Wednesday, March 26, 2008

naivete and stereotypes...

It has been awhile since I have posted anything on here because I have just been so busy lately. Something happened recently however that I feel I need to share because it deals with misperception and stereotyping. My fiancé works in home health care. She hires people to go out and tend to patients. The other day she had a problem with a patient because the patient's son did not like the attendant that was assigned to his parents. The reasoning behind this was because the attendant was Hispanic and spoke choppy English. The patient had trouble understanding some of the things that the attendant would say. The son, who has always been very nice to my fiancé, suddenly got very angry with her because she was the one who hired this attendant. My fiancé did not know it would be a problem and told him that she would fix it. When she was asked how she could understand the attendant she said it was because she could speak Spanish. My finance is half Mexican. The son was dumbfounded because she does not look Hispanic and she did not have an accent. He said that she could not be trusted by him anymore and that he wanted to talk with someone higher up in the company simply because she was Hispanic.
Having told that whole story the point of it is this:
This sort of racism shows just how naive people can be. His views on Hispanic people are that they look and talk a certain way.

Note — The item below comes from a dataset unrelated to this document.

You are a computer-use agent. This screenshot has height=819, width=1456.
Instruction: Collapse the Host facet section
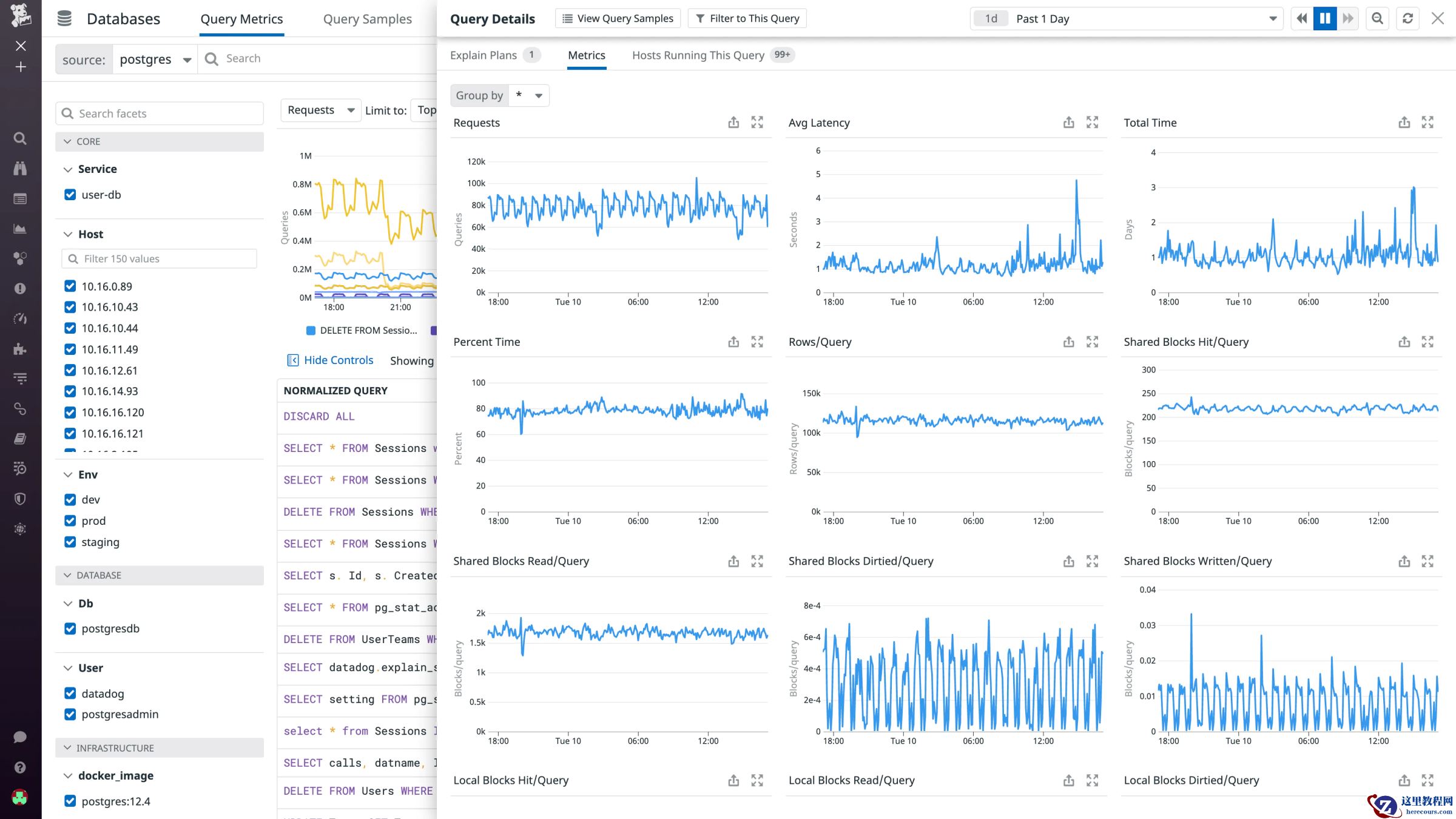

That is obviously untrue if you look at my fiancé. He focused on the stereotypes of that race. Everyone has perceptions about how people from different ethnicities because of stereotyping. This was just something that is very close to me and I felt I needed to write about it.

Wednesday, March 5, 2008

who's to say...

I have finally read an article I had been meaning to read for the last couple of weeks about a photographer named Edward S. Curtis. He is best known for photographing Native American Indians in at the beginning of the 20th century. His photos are iconic. They show noble “red men” on their horses or simply standing in their supposedly authentic garb. To me the photographs look too perfect to be truly authentic. It seems near impossible for Curtis to have gotten these pictures by simply standing around and shooting what he saw. The author of the article mentioned that he wondered how much money he gave to the Indians to get them to pose. I thought that was a funny and thought provoking. Also, did Curtis have any say in what they wore? Did he shape our ideas of how we see Native Americans? All of the Indians in his photos look like the stereotypical Hollywood Indians from the old westerns. Of course who is to see what is real or what is not. In my opinion I just don’t really believe that Curtis captured the vanishing Native Americans. He most likely captured peoples’ imaginations instead.